Doustrod había sido condenado a no vivir su vida. Con una gran tristeza reflejada en su rostro se levantó de su litera para inspeccionar el recinto. No tuvo que hacer apenas esfuerzo, debido a la inexistente gravedad de la pequeña burbuja interdimensional y a la pequeñez de la estancia. Durante unas décimas de segundo se desplazó por ella hasta llegar a la escotilla, a través de la cual podía mirar el transcurrir de su vida paralela y observar a Doustrot ll, su doble, creado por el Consejo cuando a él le condenaron en rebeldía por no cumplir con las leyes, ya que el Consejo estimaba que se debía condenar al autor de la fechoría pero no a la familia del malhechor.

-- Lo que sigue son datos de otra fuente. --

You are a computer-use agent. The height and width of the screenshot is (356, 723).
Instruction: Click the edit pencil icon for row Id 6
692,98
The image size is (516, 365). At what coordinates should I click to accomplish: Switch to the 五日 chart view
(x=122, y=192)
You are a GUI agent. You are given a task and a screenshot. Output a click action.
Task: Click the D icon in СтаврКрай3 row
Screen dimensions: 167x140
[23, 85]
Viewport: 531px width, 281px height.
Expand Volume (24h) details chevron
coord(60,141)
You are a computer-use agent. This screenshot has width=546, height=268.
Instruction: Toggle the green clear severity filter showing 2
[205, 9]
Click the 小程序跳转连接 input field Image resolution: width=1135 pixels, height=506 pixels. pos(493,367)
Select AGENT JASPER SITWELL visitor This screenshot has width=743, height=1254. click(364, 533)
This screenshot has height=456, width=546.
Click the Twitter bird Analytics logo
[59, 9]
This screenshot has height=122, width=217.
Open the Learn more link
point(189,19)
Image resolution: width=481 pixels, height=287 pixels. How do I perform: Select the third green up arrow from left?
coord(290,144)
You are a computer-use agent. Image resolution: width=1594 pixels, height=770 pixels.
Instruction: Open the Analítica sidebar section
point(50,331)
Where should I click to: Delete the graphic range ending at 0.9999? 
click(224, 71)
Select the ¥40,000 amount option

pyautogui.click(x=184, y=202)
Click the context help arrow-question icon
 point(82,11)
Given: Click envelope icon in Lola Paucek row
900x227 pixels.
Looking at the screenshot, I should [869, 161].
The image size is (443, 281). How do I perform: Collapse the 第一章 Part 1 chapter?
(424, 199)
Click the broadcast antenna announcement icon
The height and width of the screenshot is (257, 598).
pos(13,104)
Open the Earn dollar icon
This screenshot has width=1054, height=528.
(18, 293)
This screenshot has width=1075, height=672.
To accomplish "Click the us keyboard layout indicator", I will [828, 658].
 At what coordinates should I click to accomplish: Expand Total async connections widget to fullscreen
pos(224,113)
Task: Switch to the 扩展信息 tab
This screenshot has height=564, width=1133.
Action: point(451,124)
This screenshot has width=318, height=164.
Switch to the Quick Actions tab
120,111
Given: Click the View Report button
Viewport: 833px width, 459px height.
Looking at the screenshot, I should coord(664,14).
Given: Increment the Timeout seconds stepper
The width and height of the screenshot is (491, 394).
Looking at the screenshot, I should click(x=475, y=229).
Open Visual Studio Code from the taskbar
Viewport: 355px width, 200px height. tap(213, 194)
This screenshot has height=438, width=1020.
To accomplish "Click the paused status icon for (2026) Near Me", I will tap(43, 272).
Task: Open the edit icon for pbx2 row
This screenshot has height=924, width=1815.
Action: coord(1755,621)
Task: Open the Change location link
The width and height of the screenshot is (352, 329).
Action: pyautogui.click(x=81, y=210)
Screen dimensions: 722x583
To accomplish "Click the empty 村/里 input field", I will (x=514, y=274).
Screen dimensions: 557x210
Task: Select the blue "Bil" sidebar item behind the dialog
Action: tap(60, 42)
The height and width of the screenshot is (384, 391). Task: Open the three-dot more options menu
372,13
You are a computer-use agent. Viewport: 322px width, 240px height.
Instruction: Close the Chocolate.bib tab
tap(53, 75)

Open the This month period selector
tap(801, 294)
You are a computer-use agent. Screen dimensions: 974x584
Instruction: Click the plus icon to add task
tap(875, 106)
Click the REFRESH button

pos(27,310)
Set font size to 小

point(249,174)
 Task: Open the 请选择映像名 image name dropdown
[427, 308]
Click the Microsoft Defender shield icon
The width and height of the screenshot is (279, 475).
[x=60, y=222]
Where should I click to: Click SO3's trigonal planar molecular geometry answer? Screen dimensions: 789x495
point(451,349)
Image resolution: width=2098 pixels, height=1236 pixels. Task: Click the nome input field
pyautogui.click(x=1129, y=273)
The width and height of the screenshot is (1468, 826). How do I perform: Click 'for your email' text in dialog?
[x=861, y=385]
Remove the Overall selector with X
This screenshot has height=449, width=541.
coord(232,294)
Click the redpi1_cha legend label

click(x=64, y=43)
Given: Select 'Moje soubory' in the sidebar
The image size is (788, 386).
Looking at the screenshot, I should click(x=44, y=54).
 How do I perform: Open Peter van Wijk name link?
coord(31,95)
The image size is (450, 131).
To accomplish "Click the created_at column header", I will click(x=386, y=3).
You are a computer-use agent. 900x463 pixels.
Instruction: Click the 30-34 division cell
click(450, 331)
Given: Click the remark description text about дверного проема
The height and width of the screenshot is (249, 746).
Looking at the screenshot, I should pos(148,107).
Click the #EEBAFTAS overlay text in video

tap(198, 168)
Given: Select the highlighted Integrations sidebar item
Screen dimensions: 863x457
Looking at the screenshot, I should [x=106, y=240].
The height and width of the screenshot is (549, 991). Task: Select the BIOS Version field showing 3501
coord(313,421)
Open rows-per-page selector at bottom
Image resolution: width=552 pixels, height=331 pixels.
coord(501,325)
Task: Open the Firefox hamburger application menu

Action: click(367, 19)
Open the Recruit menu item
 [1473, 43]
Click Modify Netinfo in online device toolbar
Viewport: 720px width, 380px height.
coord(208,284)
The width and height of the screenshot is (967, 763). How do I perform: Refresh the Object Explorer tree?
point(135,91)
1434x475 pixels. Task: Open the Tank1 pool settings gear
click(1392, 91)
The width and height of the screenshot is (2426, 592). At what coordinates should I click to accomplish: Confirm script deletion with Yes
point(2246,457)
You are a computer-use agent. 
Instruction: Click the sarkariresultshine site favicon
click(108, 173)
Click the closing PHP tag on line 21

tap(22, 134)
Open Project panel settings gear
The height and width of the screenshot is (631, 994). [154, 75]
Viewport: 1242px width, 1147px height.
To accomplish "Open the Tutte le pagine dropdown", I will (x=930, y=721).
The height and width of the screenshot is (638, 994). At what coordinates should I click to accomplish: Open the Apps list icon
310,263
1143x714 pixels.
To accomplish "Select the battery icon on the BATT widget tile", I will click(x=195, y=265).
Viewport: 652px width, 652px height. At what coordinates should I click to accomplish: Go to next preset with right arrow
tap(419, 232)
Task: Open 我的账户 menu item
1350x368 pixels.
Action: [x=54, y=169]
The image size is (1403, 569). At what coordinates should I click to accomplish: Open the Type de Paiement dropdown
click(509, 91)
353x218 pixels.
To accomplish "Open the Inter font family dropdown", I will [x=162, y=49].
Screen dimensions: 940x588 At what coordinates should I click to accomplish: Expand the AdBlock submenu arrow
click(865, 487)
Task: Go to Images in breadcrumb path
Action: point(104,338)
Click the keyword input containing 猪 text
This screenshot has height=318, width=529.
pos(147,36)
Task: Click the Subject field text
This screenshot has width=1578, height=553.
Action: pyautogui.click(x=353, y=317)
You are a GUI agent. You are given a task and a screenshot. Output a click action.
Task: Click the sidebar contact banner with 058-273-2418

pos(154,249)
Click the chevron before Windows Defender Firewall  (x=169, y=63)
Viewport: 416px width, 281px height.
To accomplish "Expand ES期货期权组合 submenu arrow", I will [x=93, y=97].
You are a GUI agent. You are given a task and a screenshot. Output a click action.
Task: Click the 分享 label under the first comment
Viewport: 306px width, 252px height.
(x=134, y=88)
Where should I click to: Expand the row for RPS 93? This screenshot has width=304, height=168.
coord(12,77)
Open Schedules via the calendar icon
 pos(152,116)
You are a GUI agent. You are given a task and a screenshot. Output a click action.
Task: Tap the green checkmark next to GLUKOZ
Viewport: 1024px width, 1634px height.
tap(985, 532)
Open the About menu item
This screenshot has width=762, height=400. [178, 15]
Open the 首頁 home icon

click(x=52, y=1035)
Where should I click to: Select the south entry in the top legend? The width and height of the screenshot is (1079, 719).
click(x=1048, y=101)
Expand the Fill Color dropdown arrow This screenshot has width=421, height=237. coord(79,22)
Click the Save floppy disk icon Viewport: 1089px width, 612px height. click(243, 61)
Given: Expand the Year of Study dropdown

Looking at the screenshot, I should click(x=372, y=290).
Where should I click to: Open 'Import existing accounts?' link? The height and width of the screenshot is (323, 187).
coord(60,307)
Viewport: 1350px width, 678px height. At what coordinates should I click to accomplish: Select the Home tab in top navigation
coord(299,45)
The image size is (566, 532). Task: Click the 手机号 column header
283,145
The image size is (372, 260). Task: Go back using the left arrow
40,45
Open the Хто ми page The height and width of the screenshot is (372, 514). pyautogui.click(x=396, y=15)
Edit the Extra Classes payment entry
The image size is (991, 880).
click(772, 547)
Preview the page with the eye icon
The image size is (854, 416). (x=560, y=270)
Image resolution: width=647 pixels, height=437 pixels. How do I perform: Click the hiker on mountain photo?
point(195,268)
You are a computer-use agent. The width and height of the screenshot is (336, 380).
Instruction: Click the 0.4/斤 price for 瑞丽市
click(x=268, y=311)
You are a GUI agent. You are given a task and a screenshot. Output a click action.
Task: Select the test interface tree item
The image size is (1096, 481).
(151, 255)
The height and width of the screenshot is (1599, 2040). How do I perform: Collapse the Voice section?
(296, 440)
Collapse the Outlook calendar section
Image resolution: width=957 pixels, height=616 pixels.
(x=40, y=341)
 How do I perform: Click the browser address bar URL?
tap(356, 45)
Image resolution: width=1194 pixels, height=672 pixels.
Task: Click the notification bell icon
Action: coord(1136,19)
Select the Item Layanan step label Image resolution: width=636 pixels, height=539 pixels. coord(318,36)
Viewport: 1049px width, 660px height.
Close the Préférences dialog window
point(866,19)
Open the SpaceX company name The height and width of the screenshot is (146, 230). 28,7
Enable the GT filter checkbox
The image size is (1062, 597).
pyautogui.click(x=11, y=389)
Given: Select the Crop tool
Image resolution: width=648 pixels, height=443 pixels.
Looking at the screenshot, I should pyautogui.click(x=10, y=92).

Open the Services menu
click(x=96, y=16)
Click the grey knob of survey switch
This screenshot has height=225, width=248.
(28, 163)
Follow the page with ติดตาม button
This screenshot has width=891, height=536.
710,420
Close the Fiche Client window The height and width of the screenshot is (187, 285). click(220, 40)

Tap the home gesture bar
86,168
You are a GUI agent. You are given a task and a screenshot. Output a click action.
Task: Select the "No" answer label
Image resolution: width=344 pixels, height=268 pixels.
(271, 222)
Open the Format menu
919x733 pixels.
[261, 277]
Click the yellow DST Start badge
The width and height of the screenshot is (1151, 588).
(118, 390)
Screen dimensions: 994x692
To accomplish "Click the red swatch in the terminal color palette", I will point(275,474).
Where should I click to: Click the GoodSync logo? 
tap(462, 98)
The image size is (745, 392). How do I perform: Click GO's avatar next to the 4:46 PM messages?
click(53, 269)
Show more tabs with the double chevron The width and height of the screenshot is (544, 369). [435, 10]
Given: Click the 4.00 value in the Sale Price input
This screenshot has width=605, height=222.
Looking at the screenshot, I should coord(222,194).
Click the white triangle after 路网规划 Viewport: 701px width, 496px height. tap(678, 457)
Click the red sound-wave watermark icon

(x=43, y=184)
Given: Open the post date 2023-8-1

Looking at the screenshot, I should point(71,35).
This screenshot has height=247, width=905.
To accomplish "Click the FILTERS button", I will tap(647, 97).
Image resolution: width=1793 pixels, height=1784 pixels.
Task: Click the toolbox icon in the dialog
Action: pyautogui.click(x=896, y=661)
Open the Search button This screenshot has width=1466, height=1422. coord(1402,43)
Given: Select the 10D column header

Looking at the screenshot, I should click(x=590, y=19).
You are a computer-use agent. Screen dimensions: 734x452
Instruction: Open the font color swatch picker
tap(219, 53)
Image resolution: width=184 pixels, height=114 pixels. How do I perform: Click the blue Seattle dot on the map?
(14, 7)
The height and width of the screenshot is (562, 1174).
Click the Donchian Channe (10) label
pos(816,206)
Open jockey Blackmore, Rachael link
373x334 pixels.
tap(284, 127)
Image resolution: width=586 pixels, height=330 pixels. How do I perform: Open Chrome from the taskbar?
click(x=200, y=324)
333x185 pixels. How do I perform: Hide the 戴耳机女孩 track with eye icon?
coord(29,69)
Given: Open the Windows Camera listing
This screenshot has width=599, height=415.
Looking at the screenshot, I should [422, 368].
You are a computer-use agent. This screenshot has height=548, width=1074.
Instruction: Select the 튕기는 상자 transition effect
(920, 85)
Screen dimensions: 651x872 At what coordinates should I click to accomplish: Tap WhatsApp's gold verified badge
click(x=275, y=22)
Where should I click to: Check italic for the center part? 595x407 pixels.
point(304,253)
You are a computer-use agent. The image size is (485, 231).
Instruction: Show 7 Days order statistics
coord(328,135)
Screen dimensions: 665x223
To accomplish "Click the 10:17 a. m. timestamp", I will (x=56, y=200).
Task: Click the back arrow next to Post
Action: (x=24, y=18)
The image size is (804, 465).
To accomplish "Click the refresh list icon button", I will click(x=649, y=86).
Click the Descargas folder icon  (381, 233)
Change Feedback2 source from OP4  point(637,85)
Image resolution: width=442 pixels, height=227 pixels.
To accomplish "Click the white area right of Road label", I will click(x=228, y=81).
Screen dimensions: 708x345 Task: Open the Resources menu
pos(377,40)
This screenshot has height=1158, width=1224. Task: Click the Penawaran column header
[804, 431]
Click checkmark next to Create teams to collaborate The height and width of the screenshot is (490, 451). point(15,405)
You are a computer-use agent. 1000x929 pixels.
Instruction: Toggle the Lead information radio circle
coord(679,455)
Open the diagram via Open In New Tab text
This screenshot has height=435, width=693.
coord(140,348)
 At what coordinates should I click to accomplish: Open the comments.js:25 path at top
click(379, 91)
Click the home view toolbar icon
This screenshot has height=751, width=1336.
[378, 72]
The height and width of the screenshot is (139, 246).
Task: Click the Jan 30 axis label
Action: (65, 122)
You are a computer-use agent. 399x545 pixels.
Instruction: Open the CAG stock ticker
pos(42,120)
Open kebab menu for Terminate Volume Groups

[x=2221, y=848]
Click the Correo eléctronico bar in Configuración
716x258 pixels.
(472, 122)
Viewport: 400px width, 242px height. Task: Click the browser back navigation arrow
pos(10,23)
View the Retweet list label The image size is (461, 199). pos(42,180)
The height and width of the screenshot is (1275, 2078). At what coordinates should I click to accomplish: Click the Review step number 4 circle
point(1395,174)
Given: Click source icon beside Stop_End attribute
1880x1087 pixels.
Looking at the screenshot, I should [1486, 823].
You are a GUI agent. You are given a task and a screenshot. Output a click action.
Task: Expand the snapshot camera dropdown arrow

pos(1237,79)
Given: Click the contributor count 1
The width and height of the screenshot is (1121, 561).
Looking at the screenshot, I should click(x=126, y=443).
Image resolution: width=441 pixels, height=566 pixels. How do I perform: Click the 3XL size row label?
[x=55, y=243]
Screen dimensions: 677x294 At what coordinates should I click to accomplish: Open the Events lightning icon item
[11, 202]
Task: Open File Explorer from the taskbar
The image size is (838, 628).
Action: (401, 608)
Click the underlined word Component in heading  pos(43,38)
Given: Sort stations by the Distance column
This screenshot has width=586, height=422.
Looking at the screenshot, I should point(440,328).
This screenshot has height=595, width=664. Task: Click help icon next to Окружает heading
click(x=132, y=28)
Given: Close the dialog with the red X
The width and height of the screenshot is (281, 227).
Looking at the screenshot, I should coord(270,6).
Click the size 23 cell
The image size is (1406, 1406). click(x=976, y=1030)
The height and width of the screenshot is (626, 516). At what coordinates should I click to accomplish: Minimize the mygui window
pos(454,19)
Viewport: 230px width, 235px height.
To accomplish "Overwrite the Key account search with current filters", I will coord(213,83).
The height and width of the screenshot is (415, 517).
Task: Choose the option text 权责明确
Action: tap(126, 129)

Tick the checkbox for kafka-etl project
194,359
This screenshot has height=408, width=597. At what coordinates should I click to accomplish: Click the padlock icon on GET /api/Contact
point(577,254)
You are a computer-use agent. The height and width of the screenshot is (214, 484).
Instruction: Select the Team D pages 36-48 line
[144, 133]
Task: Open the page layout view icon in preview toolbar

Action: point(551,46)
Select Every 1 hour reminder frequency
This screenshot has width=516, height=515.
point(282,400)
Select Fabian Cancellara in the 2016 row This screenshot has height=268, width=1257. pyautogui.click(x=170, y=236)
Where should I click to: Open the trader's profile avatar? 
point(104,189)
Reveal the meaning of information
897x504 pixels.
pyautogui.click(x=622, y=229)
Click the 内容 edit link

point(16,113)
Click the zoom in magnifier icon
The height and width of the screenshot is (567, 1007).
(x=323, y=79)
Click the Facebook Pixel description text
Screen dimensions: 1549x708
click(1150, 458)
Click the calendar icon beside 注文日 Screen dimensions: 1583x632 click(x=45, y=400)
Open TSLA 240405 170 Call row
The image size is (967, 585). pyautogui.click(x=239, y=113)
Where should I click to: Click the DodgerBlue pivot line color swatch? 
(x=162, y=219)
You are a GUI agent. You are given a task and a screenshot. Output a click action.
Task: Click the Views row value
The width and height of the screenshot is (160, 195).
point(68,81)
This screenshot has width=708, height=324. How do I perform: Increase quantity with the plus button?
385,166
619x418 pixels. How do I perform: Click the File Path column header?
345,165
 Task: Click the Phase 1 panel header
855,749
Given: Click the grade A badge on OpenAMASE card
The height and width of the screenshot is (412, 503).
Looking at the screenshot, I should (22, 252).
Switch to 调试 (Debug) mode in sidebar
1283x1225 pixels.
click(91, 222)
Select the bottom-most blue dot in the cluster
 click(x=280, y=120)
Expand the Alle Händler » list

Doustrod no estaba de acuerdo en el modo de actuar de su sosias, pero desde el interior de su burbuja nada podía hacer más que observarle. Este era el castigo del Consejo: retirar al culpable de la vida social, recluirle en un módulo sin gravedad situado en una dimensión paralela, la llamada “dimensión carcelaria” y colocar en el lugar de su existencia terrenal un doble exacto, un doble idéntico al condenado, un doble que trabajaría y viviría como el original sin que la familia del condenado pudiese advertir el cambio y que, por descontado, se atendría a la obediencia de las leyes.
La burbuja flotaría, durante todo el tiempo de la condena, alrededor de Doustrod ll, el doble, sin que pudiera ser vista, ya que la burbuja carcelaria orbitaba en un mundo paralelo, mundo al que el Consejo denominaba “la dimensión carcelaria”. Desde la escotilla acristalada, el verdadero Doustrod podría seguir, paso a paso y en todo momento, la vida que su doble llevaba sin que nadie pudiera verle a él; eso era una parte esencial del castigo, y Doustrod pensó que ese castigo era algo verdaderamente cruel. Ahora, Doustrod miraba y escuchaba cómo su rastrero y sumiso doble asentía, servil y falso, a una orden de su jefe, una orden que él, el verdadero Doustrod, habría rechazado de inmediato. Recordó la noche anterior en la que había contemplado, atónito e indefenso, cómo el doble y su mujer se amaron, y recordó el desespero que sintió al verlo. Su sangre hirvió de rabia pero nada pudo hacer más que mirar, y fue entonces cuando sus ojos se llenaron de lágrimas al darse cuenta de que estaba perdiendo lo mejor de su vida, una vida que él mismo podía estar viviendo pero que ahora se le negaba.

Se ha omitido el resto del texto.